Flourless Chocolate Cake
from all recipes.com
Here is a simplified version of this cake. It's very quick and easy to make, but more fudgey and dense than the more familiar cake-like version. It was my first time trying a flourless chocolate cake. I will try one of the more complicated versions (where the egss are separated and the whites beaten) when I have more time. But if you're in a rush, this is a great (and impressive) dessert option.
4 oz. semi-sweet chocolate
1/2 c. (1 stick) butter
3/4 c. sugar (I used turbinado)
1/2 c. cocoa
3 eggs, beaten
1 t. vanilla
Preheat oven to 300 degrees. Grease an 8 inch round cake pan, and dust with cocoa powder. (line the bottom of your pan with a piece of parchment, cut to fit)
In the top of a double boiler over lightly simmering water, melt chocolate and butter. Remove from heat, and stir in sugar, cocoa powder, eggs, and vanilla. Pour into prepared pan.

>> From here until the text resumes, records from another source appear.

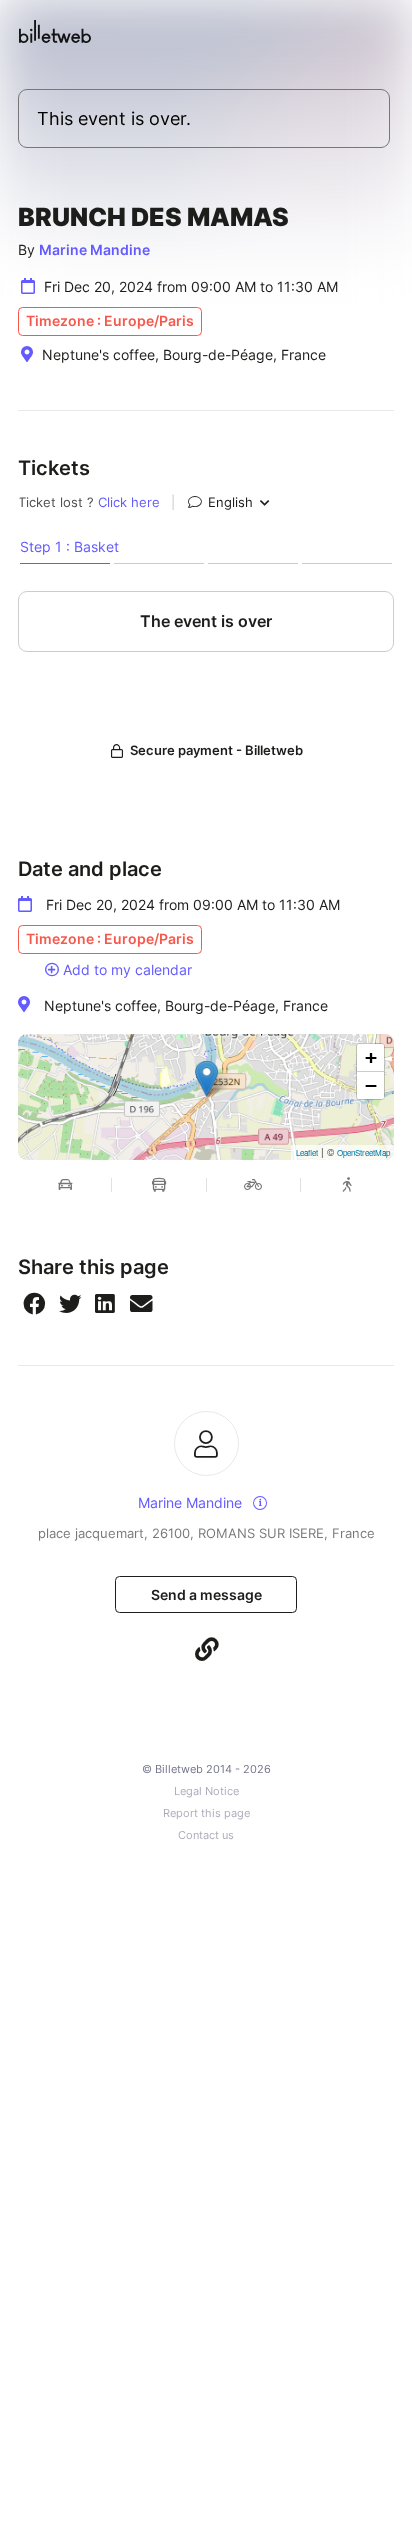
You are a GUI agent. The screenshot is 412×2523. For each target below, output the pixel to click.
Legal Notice (206, 1791)
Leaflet (307, 1152)
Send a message (206, 1594)
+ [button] (371, 1057)
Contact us (206, 1835)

Bake in preheated oven for 30 minutes. Let cool in pan for 10 minutes, then turn out onto a wire rack and cool completely.

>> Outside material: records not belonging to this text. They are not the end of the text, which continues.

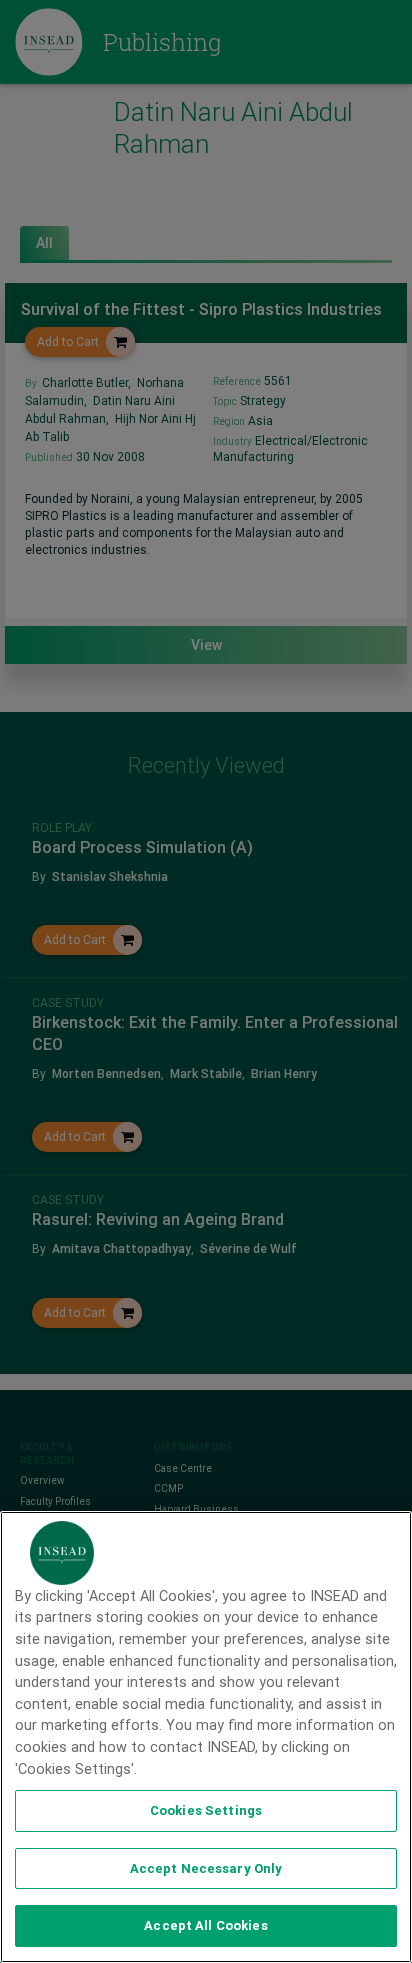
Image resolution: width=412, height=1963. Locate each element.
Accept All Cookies (205, 1925)
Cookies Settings (206, 1810)
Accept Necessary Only (206, 1868)
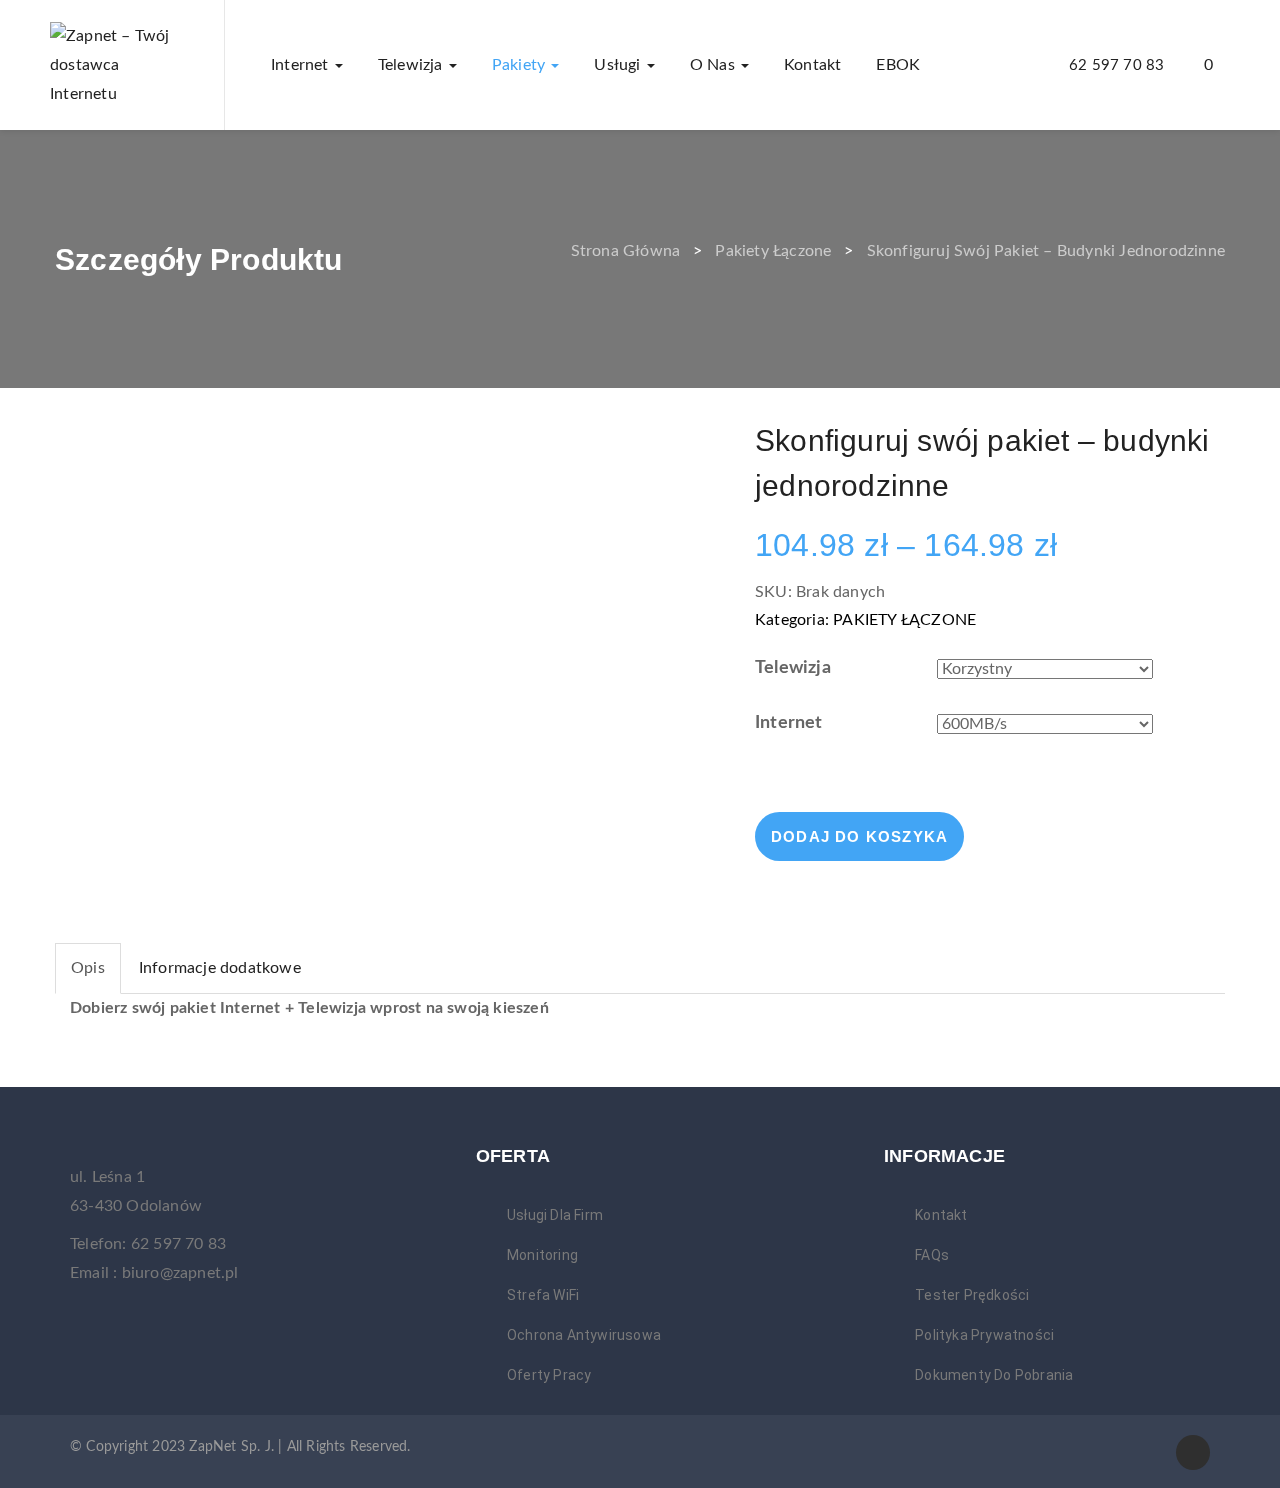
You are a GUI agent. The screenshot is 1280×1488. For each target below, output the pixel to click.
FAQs (932, 1255)
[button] (1217, 65)
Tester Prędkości (972, 1295)
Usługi (619, 65)
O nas (714, 65)
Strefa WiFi (543, 1295)
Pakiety (521, 65)
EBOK (898, 65)
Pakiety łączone (773, 251)
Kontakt (812, 65)
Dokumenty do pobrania (994, 1375)
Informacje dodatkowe (220, 968)
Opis (88, 968)
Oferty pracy (549, 1375)
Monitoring (542, 1255)
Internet (302, 65)
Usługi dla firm (555, 1215)
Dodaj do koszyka (859, 836)
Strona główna (626, 251)
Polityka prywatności (984, 1335)
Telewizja (412, 65)
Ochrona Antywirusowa (584, 1335)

We added blueberries and sliced strawberries. I never buy fruit that's sold in a plastic box or shipped across state lines. really. Tutu bought the fruit.
served with barley tea, available in Korean food markets. barley tea has the nice hearty and toasty flavor of dark teas, without the caffeine.
about the herbs:
If you cook a lot, buying small bottles of dried herbs and spices can be very costly. I buy most of my spices in bulk at Indian grocery stores for a tiny fraction of the price. But for Mediterranean-style herbs that are readily grown in the U.S., I prefer to buy them fresh and (if appropriate) dry them myself. Some herbs are ill-advised to dry or purchase dry such as basil or parsley. But the ones I dry as a rule are rosemary and thyme. I learned this trick from my mentor, Michael King of Richmond's Grace Place. Take your bundle of herbs (unleash them from their rubber band first) and place in a paper bag. roll down the top of the bag and fasten with a paper clip. Place on a shelf and within a week or so you will have perfectly dried herbs. Roll the leaves off the stem with your fingers and decant into a glass herb jar or vitamin bottle. Keep your herbs inside a cabinet for maximum freshness. Light and heat are enemies to herbs.
I hope you enjoy my recipes and we all agree to cook more in the new year! go local! go fresh! compost if you can.